Database Normalization

Database normalization is the process of organizing and structuring data in a relational database to reduce data redundancy and improve data integrity. The main goal of normalization is to eliminate or minimize data anomalies, such as update, insert, and delete anomalies that can arise when a database is not properly structured. The process involves decomposing tables into smaller, more manageable structures and establishing relationships between them.

Normalization can be achieved through a series of guidelines called Normal Forms:

  • First Normal Form (1NF): Requires that all values in a table must be atomic and there should be no repeating groups of columns.
  • Second Normal Form (2NF): Requires that a table be in 1NF and that all non-prime attributes (columns that are not a part of the primary key) are fully functionally dependent on the entire primary key.
  • Third Normal Form (3NF): Requires that a table be in 2NF and that there are no transitive dependencies: non-prime attributes should not depend on other non-prime attributes.
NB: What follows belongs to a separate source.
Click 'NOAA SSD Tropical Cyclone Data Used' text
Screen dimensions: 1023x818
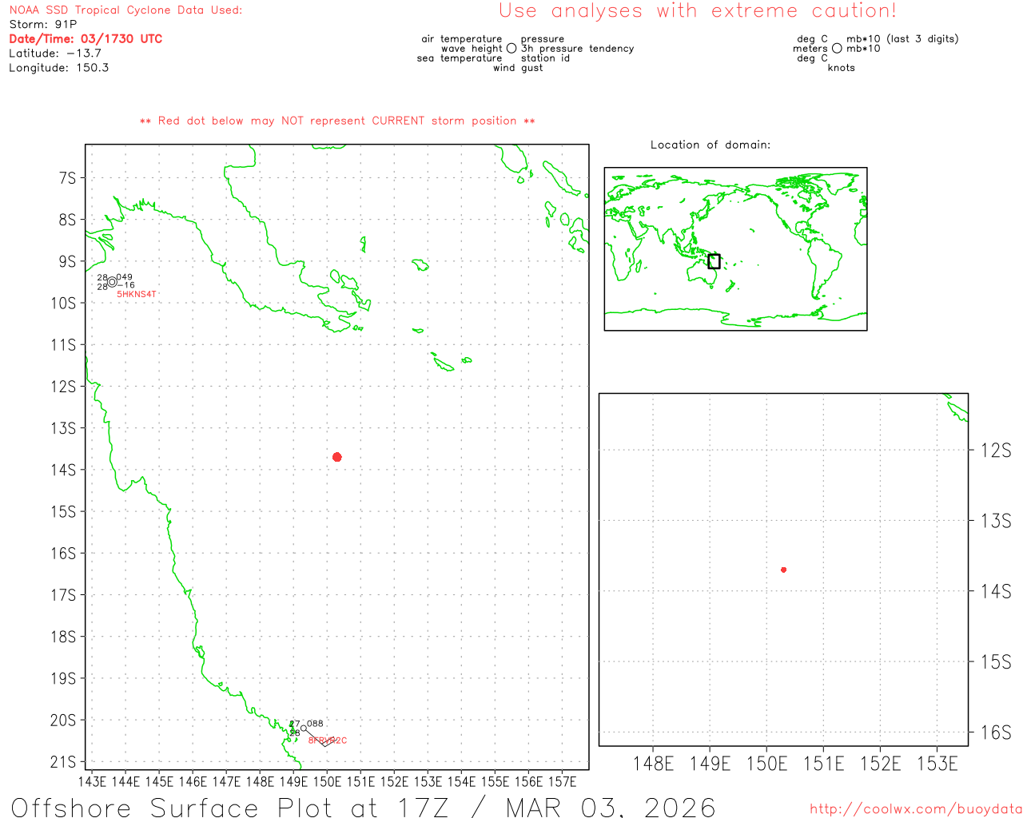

While achieving higher normal forms is desired depending on specific needs, in many cases a database that meets 3NF is typically considered as well-normalized. 


1NF: First Normal Form

First Normal Form (1NF) is the most basic level of normalization. It ensures that a table's structure is simple and that all of its data is stored in a way that avoids duplication and allows for efficient querying. The key requirement for a table to be in 1NF is that all its columns must contain atomic values, and there should be no repeating groups of columns.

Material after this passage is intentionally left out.